--- Material shown Enclosed Below ---

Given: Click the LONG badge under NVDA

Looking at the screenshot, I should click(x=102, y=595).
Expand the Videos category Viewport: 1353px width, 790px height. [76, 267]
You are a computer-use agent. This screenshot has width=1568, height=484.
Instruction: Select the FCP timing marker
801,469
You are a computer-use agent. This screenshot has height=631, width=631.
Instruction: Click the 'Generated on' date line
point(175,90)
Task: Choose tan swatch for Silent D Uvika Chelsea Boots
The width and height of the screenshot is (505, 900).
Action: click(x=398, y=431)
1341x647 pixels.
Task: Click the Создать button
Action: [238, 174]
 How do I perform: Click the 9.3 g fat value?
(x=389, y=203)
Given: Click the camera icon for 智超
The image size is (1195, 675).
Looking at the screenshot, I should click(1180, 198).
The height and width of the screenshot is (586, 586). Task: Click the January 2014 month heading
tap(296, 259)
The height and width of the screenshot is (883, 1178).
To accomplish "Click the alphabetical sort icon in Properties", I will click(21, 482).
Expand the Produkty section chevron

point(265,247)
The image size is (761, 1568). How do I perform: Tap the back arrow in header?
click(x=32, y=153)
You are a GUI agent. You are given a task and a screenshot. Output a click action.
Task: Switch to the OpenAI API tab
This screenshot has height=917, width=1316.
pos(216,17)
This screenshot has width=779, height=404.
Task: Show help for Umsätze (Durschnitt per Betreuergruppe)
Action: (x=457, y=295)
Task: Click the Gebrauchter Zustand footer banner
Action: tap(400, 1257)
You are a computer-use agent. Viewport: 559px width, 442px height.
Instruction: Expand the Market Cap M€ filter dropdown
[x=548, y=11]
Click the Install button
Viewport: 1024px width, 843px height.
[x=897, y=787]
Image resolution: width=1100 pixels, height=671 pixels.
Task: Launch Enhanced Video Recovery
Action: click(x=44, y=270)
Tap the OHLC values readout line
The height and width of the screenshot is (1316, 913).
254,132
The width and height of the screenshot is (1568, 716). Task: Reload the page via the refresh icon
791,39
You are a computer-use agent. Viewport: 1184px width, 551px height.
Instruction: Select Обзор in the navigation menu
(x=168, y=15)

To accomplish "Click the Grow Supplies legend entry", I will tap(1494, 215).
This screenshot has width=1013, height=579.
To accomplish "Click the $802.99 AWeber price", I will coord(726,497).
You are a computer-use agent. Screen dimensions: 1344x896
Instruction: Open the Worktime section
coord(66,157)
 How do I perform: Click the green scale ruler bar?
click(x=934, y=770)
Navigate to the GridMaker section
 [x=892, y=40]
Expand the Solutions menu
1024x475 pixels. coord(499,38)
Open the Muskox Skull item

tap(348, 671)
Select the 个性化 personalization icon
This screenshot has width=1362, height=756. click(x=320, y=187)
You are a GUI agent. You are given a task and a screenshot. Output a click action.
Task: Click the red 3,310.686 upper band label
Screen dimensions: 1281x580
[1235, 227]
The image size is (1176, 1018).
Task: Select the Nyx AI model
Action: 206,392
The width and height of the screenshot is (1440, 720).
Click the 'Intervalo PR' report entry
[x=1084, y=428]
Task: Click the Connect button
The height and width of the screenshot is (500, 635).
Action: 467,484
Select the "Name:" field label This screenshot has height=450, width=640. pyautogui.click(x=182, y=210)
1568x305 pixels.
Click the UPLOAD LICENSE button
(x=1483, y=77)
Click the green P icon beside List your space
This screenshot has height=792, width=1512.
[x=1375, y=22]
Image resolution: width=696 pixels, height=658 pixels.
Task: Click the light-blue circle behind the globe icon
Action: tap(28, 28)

--- End of Enclosed Material shown ---

**Action item:** In the lines above, find each one with "accomplish" and list it.

**Result of the exercise:**
To accomplish "Click the alphabetical sort icon in Properties", I will click(21, 482).
To accomplish "Click the Grow Supplies legend entry", I will tap(1494, 215).
To accomplish "Click the $802.99 AWeber price", I will coord(726,497).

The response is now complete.